Did you grow up watching one of those kids’ shows that feature a very different, but tight, group of friends?
Maybe it’s because I watched too many of these shows, but I’ve always wanted a group of friends like that: diverse in gender, race, ability, interests, etc. But in real life, most of my friends are a lot like me. We have similar cultural backgrounds and socio-economic statuses. And my closest friends are all female.
It’s not like I can’t mingle with different people. I have plenty of casual friends and acquaintances who are European, African, Asian, Middle Eastern, male, female, gay, straight, poor, rich. But we’re not friends like the Weekenders…

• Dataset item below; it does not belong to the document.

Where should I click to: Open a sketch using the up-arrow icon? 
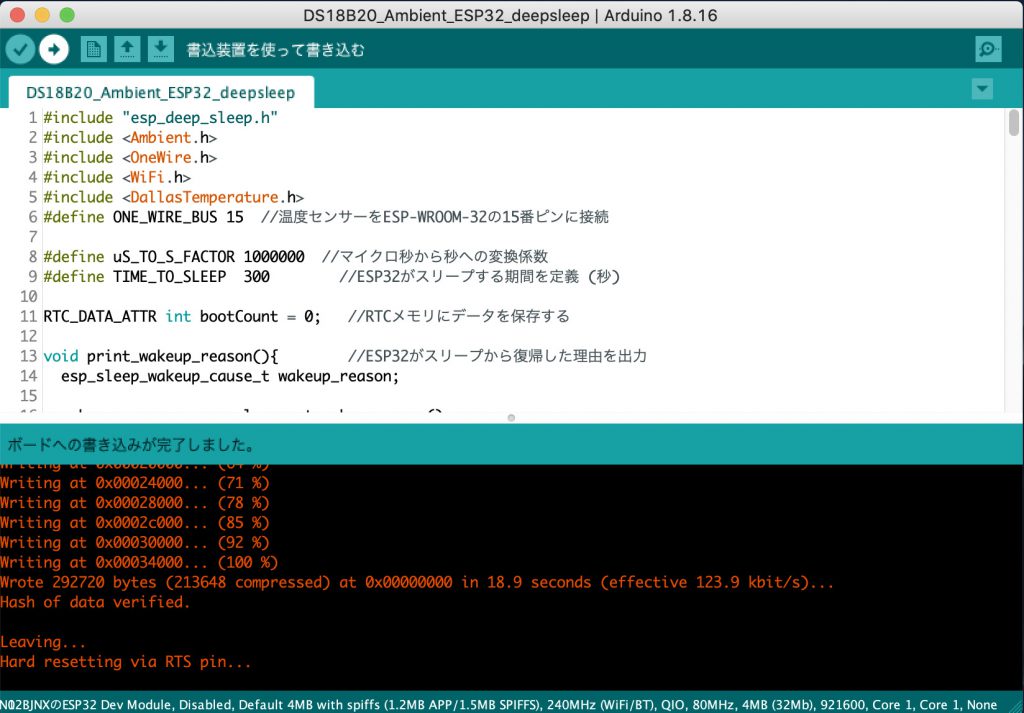(x=127, y=49)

To be honest, I feel kind of guilty about this. I know it’s not a big issue, but I feel that, as a Canadian, I need more diverse friends or something. Like it’s a requirement to satisfy some diversity requirement in your friend group, the same reason why it’s a requirement in some Canadian education programs and governmental groups. And all around us in this modern world we’re being encouraged by our educators and government to reach out of our little circles. We’re encouraged to intermingle with everyone, from the homeless man in the inner-city to the new immigrants next door.
Of course, I know it’s illogical to expect someone to be friends with everybody. I mean, you have a finite amount of people you can physically keep track of, and we just naturally band with people who are like us, who have had similar experiences.
Maybe I’ll always have a pretty homogenous group of friends at my side, and I can’t really change that. (It’s impossible to force yourself to be friends with someone). But I believe in treating everyone I meet, no matter who they are, with the same degree of respect I grant friends from my background. That means treating a homeless person in the inner-city to a pleasant, polite conversation without a patronizing tone. Same goes with a person with intellectual disabilities or mental illness. It also means not making someone’s accent a big deal, or his or her sexual orientation.
Do you have diverse friends? Do you find it easy to befriend people with a different background?